*Data listing*:
Content starts
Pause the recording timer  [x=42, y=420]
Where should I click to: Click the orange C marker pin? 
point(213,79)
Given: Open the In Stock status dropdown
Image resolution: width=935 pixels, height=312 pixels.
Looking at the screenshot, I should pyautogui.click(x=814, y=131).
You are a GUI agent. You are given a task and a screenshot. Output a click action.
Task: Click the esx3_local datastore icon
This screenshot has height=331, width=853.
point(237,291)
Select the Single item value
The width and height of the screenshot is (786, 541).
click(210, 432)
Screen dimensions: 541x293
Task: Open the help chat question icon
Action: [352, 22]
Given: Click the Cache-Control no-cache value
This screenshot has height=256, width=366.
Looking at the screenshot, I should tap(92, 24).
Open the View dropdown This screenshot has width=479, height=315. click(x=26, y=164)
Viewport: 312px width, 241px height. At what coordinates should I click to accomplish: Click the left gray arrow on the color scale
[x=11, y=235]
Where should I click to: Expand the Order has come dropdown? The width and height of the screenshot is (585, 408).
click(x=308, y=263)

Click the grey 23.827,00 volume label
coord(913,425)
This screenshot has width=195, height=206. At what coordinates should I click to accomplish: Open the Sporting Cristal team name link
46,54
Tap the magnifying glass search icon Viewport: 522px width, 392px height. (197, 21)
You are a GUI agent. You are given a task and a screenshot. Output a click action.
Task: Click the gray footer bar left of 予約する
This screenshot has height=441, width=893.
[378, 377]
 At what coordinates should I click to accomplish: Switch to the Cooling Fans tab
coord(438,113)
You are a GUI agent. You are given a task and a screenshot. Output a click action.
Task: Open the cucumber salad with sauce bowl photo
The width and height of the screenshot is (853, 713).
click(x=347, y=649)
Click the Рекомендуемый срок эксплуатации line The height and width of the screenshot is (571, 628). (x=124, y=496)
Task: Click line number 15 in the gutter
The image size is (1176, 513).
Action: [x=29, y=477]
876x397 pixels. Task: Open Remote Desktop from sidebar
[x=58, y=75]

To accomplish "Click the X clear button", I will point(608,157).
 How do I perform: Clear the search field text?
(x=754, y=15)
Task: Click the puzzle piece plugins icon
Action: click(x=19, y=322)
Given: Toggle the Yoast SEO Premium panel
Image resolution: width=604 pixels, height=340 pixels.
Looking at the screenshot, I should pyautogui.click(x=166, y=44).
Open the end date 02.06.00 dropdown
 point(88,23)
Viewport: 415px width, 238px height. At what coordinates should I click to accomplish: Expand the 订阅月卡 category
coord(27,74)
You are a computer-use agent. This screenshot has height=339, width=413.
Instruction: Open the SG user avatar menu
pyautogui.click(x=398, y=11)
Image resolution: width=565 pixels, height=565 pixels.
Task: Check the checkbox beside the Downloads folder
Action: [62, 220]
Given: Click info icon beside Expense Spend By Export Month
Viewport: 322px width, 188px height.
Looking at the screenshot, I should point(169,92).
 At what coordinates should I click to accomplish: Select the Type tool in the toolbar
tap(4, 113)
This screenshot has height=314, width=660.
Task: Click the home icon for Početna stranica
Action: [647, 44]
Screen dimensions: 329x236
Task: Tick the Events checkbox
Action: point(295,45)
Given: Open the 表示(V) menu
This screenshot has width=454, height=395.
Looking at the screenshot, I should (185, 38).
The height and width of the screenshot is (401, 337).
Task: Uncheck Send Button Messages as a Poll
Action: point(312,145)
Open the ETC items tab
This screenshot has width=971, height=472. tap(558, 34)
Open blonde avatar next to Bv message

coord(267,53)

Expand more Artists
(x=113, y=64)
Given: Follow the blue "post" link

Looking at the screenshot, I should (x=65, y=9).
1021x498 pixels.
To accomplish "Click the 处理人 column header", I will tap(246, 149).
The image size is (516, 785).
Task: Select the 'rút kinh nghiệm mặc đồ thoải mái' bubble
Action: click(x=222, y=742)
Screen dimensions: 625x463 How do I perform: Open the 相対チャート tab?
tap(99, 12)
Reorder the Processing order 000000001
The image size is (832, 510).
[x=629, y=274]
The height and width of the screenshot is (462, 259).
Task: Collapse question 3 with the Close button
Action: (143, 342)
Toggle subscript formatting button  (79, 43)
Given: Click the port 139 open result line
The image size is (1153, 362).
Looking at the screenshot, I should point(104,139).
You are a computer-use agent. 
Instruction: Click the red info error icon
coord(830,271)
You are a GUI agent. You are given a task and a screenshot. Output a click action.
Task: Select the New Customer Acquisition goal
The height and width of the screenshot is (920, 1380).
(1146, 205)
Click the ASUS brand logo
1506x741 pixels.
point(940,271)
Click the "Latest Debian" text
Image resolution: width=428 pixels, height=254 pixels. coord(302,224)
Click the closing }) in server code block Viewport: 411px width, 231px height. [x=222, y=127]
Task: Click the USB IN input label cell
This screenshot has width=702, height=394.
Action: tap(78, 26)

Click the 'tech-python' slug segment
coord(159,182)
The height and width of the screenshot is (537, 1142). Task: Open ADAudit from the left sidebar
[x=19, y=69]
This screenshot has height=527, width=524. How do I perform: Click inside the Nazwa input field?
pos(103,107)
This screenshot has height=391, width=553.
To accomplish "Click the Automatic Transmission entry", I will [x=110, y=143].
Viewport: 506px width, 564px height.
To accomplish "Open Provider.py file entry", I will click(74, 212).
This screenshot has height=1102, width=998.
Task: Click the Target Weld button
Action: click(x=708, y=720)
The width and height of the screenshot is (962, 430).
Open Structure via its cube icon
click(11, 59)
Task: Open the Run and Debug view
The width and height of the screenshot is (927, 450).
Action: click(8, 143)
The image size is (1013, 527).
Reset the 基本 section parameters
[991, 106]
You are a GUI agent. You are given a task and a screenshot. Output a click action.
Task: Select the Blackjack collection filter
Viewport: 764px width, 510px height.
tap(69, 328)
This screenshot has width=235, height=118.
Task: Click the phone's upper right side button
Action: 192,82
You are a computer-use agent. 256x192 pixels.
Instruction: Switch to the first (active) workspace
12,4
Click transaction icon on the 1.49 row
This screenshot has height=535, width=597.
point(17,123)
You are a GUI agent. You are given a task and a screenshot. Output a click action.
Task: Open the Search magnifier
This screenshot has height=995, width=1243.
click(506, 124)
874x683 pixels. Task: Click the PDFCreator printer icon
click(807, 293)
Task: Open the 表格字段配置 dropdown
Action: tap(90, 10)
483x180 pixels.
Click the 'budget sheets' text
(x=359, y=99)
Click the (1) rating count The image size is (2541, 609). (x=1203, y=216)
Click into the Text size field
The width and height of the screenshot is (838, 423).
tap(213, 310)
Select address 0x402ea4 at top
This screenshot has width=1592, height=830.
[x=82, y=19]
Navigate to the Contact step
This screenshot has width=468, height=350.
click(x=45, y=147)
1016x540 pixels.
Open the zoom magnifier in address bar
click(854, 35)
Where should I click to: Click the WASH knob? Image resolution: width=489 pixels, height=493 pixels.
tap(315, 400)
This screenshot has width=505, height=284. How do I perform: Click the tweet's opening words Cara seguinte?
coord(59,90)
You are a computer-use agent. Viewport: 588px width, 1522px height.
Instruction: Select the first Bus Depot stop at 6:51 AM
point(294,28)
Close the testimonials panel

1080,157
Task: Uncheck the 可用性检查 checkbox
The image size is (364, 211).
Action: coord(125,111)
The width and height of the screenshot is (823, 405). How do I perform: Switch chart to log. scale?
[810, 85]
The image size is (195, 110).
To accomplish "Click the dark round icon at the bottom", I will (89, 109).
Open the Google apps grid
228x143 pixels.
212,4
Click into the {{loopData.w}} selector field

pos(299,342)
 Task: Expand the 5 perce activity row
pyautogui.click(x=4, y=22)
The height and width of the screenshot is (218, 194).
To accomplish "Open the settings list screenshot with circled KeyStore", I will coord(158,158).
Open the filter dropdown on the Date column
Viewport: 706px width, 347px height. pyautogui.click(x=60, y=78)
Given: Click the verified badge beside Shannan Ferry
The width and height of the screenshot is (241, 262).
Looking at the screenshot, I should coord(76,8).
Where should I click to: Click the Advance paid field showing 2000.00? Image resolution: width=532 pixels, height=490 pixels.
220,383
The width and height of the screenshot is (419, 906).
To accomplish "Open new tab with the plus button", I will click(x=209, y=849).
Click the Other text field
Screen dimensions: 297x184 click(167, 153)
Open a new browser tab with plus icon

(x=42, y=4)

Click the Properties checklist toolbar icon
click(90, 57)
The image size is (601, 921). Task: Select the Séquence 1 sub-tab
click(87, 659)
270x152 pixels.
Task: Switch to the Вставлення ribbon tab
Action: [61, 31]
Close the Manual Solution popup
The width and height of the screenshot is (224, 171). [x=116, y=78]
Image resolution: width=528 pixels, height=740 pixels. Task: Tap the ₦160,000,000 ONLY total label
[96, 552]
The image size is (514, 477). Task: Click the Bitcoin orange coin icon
Content ends
*Problem requirements*: Go through the entries and copy each line holding the string "Toggle".

*Exercise response*:
Given: Toggle the Yoast SEO Premium panel
Toggle subscript formatting button  (79, 43)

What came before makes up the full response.